Amazon DocumentDB is designed for 99.99% availability and replicates six copies of your data across three AWS Availability Zones (AZs). DocumentDB availability goal is lower when you have less instances or when it is deployed in less than 3 AZs:

Fig. 1: DocumentDB availability

An Amazon DocumentDB cluster consists of two components:

  • Cluster volume: cluster has exactly one cluster volume, which can store up to 64 TB of data.
  • Instances: provide the processing power for the database, writing data to, and reading data from, the cluster storage volume. An Amazon DocumentDB cluster can have 0–16 instances:
     – Primary instance: supports read and write operations and performs all data modifications to the cluster volume. Each Amazon DocumentDB cluster has one primary instance.
     – Replica instance: supports only read operations. An Amazon DocumentDB cluster can have up to 15 replicas in addition to the primary instance.
Fig. 2: Deployment scenario

If the primary instance fails, an Amazon DocumentDB replica is promoted to the primary instance. There is a brief interruption during which read and write requests made to the primary instance fail with an exception. Amazon estimates this interruption is less than 120 seconds.
You can customise the order in which replicas are promoted to the primary instance after a failure by assigning each replica a priority, note that it is strongly suggested that replicas should be of the same instance class as the primary. It is also really important to create at least one or more Amazon DocumentDB replicas in two or more different Availability Zones, in this way your datastore can survive a zone failure.

Scalability & Replication

By placing replica instances in separate Availability Zones, it is possible to scale reads and increase cluster availability.

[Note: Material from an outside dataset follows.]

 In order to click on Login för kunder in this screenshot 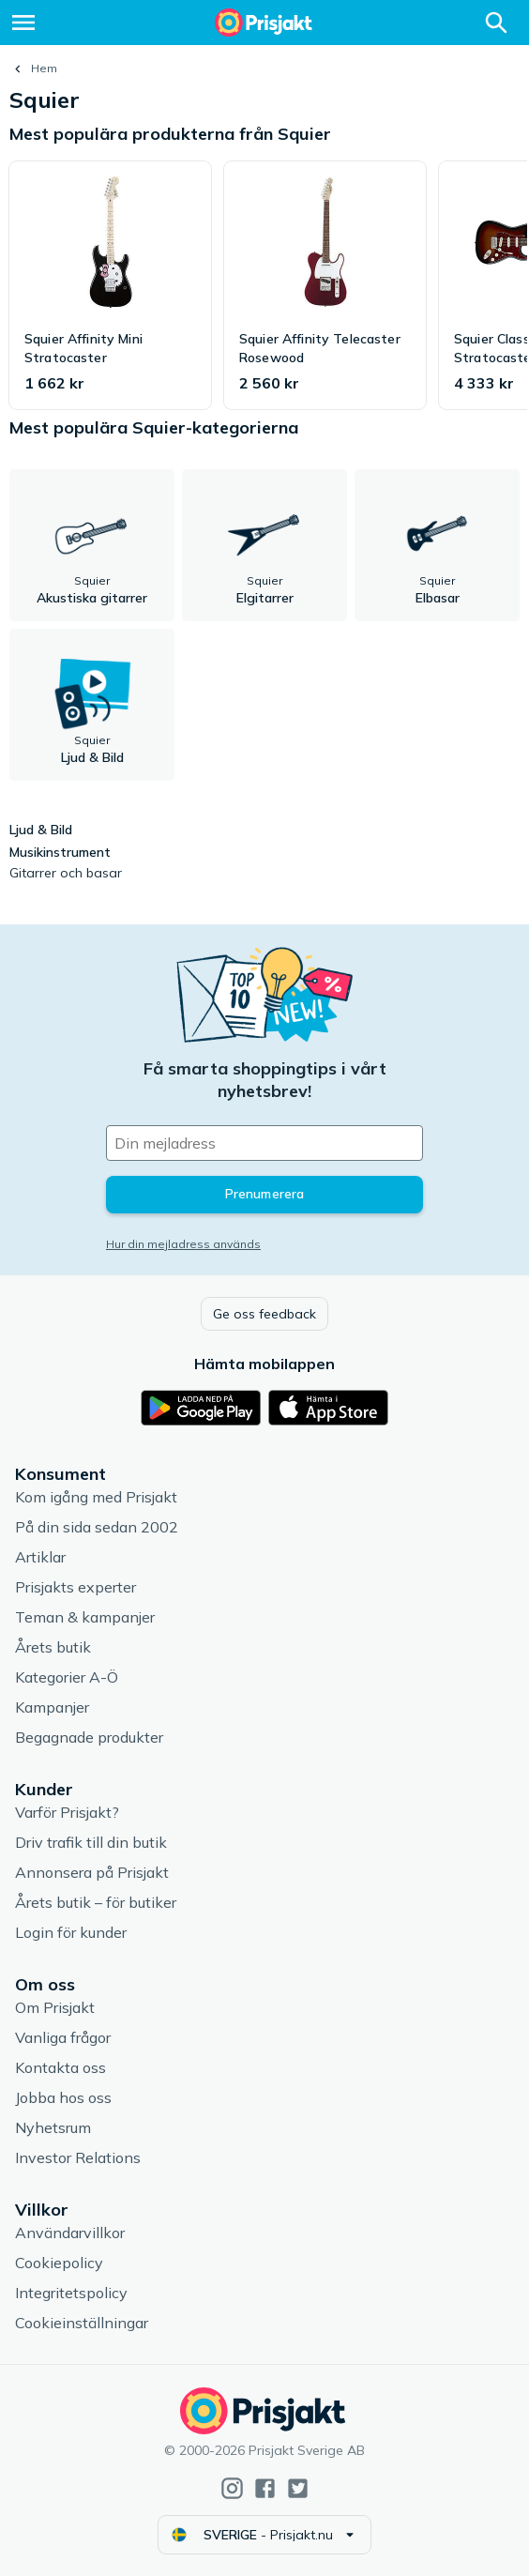, I will do `click(71, 1932)`.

Compute and storage scale independently. It is possible to scale reads by deploying additional replicas. Scalability and storage are scalable up-to 64TB. DocumentDB automatically adds 10GB whenever it reaches capacity.

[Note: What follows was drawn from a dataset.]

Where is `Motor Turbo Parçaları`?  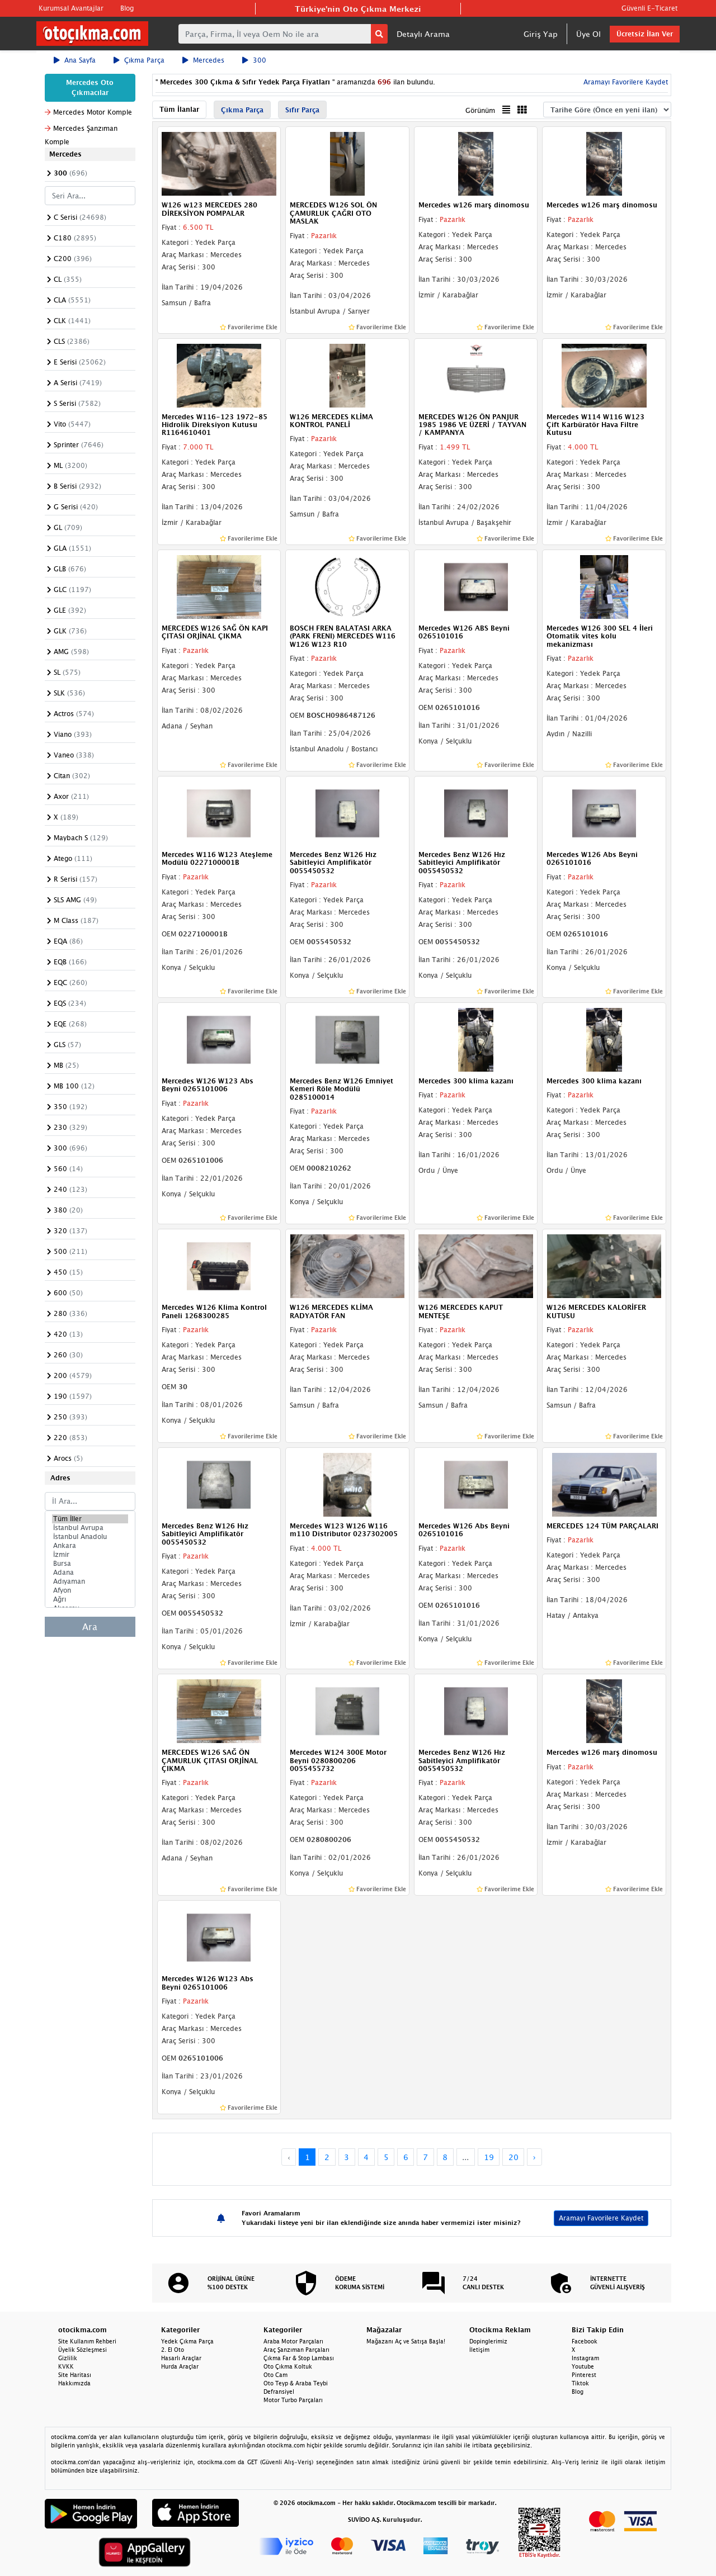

DocumentDB is also able to automatically fail over to a read replica in the event of a failure–typically in less than 30 seconds. Currently Amazon DocumentDB doesn’t support any kind of multi-region setup.

Amazon DocumentDB does not rely on replicating data to multiple instances to achieve durability, data is durable whether it contains a single instance or 15 instances.
All writes are processed by the primary instance that executes a durable write to the cluster volume. It then replicates the state of that write (not the data) to each active replica. Writes to an Amazon DocumentDB cluster are atomic within a single document.

Consistency

Reads from Amazon DocumentDB replicas are eventually consistent with minimal replica lag (AWS says usually less than 100 milliseconds) after the primary instance writes the data:

  • reads from an Amazon DocumentDB cluster’s primary instance have read-after-write consistency
  • reads from a read replica have eventual consistency

It is possible to modify the read consistency level by specifying the read preference for the request or connection (it supports all MongoDB read preferences):

  • primary: reads are always routed to the primary instance
  • primaryPreferred: routes reads to the primary instance under normal operation, in case of failover a replica is used
  • secondary: reads are only routed to a replica, never the primary instance
  • secondaryPreferred: reads are routed to a read replica when one or more replicas are active. If there are no active replica instances in a cluster, the read request is routed to the primary instance
  • nearest: read preference routes reads based solely on the measured latency between the client and all instances in the Amazon DocumentDB cluster

Operations

It is possible to create an AWS DocumentDB cluster using CloudFormation stack (as described here).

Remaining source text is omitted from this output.